See yesterday's post for a report on Yosemite Bug's spa; a retreat at an extra specia eco-hostel in Midpines, California.
Contrary to the lounges in conventional budget hotels
(TV blaring CNN Headline News, generic sofas, picked over danishes at the
breakfast bar), this is a common area people actually seem to enjoy
frequenting. They’ve got a live music schedule posted, and big groups of locals
seem to be eating here as well as guests. As I people-watched during dinner,
I’m surrounded by single travelers journaling, tables full of wine-sipping boomers, Asian
tourists playing a card game I can’t follow, young backpackers, and resort
employees hanging out after their shifts. I heard Spanish, Eastern European
accents, the Queen's English, and languages I couldn’t begin to place all in one
The food is as good as the crowd. The café is low key; you stand in line to order and clear your own table, though when the line slows down the employees in the kitchen come out to take your dishes. The menu is better than the self-service implies; they’ve got wine, beer, and surprisingly nice entrées for a camp-type resort. Everything from steak to vegetarian options. I had an amazingly filling vegan chili served a top herbed rice, side salad, whole wheat roll, and a pleasant, local pinot noir. All for $19 with tip. (I was so ravenous I forgot to snap the picture until I was already half-way through.) Apparently, the carnivorous options are also fantastic; the pork chop with green chili sauce elicited an “Oh. My. God.” from one table over. And the British backpackers next to me raved about their meals: “I’ve been dying for a dinner like this!”
The décor is rustic-quirk: bikes stored on ceiling clips amongst the wagon-wheel lighting fixtures, plenty of potted plants, leather couches in front of an old wood-burning stove, and one of the best-stocked game shelves I’ve seen in a long time. (Everything from Candy Land to a full set of poker chips and cards.) There are photo collages of employees on the walls and a homey mish-mash of wooden tables and chairs. Inexplicably, album jackets from a Bing Crosby Christmas album and a jacket marked only with “Christmas 1970” are balanced on a ledge above the entrance. I hated to leave but I was starting to have difficulty keeping my eyes open; a 50K and a glass of red wine will do that to a girl.

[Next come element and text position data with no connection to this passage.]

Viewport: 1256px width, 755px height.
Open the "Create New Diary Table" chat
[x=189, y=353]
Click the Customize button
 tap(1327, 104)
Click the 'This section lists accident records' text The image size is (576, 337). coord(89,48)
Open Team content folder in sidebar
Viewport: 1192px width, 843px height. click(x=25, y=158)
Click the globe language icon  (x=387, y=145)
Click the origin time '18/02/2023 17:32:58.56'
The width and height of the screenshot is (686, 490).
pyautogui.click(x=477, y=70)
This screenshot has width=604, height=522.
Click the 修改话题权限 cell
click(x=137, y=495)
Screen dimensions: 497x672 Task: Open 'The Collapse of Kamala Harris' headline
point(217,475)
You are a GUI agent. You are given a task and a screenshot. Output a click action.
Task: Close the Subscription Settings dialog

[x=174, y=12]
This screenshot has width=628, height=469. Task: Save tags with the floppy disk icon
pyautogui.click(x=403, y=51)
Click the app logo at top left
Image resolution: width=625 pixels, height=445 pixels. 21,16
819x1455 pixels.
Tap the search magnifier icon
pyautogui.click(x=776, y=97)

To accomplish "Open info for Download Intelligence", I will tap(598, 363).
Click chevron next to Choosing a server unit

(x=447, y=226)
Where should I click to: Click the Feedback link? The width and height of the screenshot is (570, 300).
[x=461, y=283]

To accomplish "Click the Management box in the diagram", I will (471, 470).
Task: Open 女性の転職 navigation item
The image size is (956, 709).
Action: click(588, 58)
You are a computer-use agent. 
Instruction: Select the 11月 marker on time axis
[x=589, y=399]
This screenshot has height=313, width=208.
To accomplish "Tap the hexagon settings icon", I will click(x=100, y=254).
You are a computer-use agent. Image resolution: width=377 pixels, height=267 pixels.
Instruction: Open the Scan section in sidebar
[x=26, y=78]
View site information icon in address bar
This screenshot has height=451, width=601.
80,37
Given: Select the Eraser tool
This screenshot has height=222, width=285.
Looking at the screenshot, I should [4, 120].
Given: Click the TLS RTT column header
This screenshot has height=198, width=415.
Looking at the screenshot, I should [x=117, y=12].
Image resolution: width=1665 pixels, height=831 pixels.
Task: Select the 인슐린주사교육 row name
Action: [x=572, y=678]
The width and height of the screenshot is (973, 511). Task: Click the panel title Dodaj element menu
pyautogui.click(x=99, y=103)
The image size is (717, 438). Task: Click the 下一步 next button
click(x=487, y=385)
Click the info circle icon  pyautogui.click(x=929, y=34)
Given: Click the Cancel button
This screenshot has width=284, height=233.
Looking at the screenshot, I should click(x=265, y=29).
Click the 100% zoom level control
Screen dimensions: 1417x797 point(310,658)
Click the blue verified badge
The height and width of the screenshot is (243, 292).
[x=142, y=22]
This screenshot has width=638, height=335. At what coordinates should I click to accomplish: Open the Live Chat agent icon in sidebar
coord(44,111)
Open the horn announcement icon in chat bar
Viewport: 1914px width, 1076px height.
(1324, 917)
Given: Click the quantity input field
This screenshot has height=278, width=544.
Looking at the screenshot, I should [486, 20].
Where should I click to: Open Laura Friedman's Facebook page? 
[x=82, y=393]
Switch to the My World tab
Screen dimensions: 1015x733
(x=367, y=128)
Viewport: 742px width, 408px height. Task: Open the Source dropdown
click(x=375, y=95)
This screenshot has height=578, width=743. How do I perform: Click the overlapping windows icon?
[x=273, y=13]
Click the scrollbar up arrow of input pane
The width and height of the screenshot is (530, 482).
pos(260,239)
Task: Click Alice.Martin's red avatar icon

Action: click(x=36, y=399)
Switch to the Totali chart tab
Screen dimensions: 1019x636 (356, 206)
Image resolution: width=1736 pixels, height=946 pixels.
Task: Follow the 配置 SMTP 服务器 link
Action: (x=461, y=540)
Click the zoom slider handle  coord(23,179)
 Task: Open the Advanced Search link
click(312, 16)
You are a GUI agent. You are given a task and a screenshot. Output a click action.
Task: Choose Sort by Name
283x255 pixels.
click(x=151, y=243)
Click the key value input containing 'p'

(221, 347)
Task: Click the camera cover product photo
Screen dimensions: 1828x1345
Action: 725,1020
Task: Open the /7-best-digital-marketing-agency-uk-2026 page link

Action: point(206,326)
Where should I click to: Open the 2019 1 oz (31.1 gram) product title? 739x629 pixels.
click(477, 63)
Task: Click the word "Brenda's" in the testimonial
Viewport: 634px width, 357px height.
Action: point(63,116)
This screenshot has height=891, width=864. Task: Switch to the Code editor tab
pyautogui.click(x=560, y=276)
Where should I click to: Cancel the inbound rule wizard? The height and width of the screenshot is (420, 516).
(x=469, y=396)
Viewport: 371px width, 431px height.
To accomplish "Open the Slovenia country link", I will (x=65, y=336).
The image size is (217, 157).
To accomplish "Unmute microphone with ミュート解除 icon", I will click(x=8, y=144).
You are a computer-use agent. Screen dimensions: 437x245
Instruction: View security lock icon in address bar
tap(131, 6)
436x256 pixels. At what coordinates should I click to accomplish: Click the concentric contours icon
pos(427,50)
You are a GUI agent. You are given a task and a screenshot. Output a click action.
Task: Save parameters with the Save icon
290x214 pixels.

Breakfast only confirmed my affection. (Any place that includes four different kinds of Lara Bars in their candy concession counter will get a special place in my heart.) Although they weren’t on the chalkboard menu, I asked for vegan pancakes because they were featured on the café’s website. After cursing at his co-workers in a good-natured Australian drawl for using up the last of the mix without creating more, the chef promised they’d be right out in 20 minutes. They arrived in less time and were, like the chili, delicious and really filling. The vegan sausage I also ordered were more like vegan hot dogs; I don't recommend them. But the pancakes -- oh! the pancakes! -- paired with fruit made exactly the kind of refueling meal I needed before starting the long journey back home.